» WORK REQUEST A
Do these statements agree with the flashcards on lay beliefs about health and illness? (i) Lay beliefs are a watered down version of medical knowledge. (ii) Lay beliefs have an impact on whether people comply with treatment. (iii) Lay beliefs draw on cultural, social, and personal knowledge. For each, answer yes or no and quote the words of the flashcards that decide it.
» WORK REQUEST B
Can you copy the flashcards on lay beliefs about health and illness word for word, from "People with no specialied" up to and including "information be rejected?"?

Lay Beliefs about Health and Illness Flashcards
What are lay beliefs?
How people understand and make sense of health and illness
Who are lay beliefs constructed by?
People with no specialied knowledge
What is the result of lay beliefs being constructed by people with no medical knowledge?
Potential gaps between lay and medical concepts
Are lay beliefs a watered down version of medical knowledge?
No
Why are lay beliefs complex?
Because they draw on cultural, social, and personal knowledge and experience, and own biography
When may medical information be rejected?
It is is incompatible with competing ideas for which people consider there is good evidence
What is the result of the way that people interpret and accept information?
Means it may turn into something very different from the original message
What impact on behaviour may lay beliefs have?
- How people manage and safeguard health
- How people seek help
What do lay beliefs have an impact on?
Compliance/non-compliance with treatment
What are the potential perceptions of health?
- Negative definition
- Functional definition
- Positive definition
What is the negative definition of health?

(Stored data)

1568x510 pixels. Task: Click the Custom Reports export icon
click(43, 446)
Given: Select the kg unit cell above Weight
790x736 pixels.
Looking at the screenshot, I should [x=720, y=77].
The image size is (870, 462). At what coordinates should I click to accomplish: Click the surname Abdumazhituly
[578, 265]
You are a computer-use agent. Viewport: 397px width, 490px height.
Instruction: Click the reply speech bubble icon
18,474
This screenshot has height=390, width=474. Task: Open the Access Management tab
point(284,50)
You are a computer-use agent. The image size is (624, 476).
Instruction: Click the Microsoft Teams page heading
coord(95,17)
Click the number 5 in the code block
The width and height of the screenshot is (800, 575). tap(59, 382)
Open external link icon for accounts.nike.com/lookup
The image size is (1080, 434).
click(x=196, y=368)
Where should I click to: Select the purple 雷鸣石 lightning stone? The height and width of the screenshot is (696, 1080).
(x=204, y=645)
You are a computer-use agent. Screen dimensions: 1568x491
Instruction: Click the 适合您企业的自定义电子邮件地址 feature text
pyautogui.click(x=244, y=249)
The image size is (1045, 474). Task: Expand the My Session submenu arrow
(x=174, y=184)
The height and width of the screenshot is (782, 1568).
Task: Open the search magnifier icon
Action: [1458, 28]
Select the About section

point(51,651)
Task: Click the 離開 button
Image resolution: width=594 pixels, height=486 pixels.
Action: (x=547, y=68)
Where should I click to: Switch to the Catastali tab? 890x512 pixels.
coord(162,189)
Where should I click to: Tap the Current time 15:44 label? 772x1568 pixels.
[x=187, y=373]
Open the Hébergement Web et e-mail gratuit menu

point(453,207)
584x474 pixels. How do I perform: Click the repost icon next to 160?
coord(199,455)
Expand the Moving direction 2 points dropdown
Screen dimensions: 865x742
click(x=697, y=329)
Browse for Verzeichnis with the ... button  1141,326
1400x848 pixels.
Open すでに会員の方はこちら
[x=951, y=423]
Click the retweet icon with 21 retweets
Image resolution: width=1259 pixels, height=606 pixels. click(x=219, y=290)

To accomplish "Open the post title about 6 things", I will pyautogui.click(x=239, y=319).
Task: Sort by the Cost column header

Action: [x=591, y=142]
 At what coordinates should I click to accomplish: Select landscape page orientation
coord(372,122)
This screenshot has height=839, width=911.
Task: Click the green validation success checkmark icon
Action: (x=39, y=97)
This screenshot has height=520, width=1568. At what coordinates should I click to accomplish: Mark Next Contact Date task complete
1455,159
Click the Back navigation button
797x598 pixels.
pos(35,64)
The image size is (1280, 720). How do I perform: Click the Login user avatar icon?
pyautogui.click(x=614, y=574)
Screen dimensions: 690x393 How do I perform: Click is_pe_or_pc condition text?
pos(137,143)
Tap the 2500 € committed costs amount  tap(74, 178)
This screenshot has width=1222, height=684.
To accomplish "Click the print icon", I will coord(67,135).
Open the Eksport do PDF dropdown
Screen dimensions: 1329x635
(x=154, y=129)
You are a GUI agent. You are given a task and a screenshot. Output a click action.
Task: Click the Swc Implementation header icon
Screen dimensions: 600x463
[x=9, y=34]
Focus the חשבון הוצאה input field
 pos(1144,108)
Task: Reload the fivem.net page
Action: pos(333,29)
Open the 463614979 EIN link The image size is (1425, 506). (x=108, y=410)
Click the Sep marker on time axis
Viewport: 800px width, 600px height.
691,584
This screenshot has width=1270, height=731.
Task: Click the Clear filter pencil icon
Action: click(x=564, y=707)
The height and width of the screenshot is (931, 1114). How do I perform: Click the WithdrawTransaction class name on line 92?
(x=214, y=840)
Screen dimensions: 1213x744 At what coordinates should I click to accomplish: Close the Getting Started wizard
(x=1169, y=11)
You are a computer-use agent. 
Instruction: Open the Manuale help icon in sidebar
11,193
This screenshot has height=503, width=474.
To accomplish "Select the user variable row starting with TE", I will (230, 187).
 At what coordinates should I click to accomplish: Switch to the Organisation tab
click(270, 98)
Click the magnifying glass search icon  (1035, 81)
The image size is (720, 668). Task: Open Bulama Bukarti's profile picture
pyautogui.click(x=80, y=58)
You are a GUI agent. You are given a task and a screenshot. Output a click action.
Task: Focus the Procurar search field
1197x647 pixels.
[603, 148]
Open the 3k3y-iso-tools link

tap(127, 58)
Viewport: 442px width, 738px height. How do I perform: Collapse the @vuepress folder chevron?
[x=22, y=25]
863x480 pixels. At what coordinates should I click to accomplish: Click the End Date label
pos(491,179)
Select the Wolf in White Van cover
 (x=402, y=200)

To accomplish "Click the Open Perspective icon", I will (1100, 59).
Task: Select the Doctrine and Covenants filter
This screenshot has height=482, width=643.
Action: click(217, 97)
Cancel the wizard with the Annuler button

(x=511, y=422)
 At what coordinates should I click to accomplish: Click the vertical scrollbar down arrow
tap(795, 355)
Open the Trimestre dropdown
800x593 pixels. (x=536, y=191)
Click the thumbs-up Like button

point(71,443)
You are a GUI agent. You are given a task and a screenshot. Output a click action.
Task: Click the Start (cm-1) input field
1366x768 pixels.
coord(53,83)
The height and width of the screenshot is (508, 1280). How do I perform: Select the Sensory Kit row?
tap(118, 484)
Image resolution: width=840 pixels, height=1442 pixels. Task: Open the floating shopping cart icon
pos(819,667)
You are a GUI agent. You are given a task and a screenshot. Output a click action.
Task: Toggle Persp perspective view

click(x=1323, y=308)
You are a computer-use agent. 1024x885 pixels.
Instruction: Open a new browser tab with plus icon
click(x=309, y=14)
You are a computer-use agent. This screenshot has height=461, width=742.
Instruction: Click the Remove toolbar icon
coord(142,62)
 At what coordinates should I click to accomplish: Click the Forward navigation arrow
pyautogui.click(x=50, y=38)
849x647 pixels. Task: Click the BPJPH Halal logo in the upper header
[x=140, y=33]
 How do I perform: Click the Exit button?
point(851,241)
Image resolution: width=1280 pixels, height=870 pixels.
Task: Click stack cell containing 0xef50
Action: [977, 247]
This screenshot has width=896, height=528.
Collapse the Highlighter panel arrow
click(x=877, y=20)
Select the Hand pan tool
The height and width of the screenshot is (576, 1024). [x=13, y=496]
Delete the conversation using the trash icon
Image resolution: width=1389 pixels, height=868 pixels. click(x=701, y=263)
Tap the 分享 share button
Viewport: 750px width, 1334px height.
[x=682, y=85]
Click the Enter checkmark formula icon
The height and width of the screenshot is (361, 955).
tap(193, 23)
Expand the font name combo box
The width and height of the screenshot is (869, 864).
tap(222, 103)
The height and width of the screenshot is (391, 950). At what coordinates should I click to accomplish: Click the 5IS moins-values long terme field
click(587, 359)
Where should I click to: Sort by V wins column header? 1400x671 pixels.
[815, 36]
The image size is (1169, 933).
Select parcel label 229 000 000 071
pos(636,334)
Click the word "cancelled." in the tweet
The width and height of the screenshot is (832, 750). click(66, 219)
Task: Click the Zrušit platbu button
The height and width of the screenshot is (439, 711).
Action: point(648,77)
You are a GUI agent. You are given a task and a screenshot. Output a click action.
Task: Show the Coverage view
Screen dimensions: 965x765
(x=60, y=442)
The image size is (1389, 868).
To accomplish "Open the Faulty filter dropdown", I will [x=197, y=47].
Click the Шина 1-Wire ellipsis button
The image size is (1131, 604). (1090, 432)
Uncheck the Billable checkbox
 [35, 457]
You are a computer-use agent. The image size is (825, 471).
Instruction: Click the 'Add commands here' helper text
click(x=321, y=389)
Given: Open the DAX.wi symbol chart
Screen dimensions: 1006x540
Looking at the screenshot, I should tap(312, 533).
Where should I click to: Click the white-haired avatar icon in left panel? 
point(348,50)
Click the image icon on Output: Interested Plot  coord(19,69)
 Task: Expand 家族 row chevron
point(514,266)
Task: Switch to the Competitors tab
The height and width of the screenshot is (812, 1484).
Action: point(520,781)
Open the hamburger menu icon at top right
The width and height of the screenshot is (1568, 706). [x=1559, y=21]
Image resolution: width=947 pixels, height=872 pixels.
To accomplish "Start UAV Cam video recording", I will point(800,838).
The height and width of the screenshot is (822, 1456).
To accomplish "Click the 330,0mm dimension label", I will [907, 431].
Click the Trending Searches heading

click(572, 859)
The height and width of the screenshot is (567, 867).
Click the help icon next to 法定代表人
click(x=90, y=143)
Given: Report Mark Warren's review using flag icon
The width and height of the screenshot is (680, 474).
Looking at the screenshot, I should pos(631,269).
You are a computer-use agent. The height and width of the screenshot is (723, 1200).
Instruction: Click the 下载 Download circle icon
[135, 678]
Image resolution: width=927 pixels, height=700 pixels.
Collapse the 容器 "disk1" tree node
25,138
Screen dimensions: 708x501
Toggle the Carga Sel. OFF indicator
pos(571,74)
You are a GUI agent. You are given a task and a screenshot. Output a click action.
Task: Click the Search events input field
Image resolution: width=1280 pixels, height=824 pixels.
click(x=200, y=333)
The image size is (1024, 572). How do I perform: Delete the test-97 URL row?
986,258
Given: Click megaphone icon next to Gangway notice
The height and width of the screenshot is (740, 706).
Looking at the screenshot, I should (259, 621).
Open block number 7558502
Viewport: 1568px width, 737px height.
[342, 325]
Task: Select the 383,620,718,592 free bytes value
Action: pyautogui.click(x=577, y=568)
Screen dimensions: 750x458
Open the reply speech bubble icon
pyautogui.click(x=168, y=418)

» RESULT A
(i) No: "Are lay beliefs a watered down version of medical knowledge?" is answered "No".
(ii) Yes: "What do lay beliefs have an impact on?" is answered "Compliance/non-compliance with treatment".
(iii) Yes: "Because they draw on cultural, social, and personal knowledge and experience, and own biography".

» RESULT B
People with no specialied knowledge
What is the result of lay beliefs being constructed by people with no medical knowledge?
Potential gaps between lay and medical concepts
Are lay beliefs a watered down version of medical knowledge?
No
Why are lay beliefs complex?
Because they draw on cultural, social, and personal knowledge and experience, and own biography
When may medical information be rejected?